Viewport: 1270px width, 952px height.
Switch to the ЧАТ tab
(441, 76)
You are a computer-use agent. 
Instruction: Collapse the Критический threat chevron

- _EXERCISE BRIEF_:
Nothing should be dropped or changed, so repeat all of the entries exactly.

- _RESPONSE BOX_:
Viewport: 1270px width, 952px height.
Switch to the ЧАТ tab
(441, 76)
You are a computer-use agent. 
Instruction: Collapse the Критический threat chevron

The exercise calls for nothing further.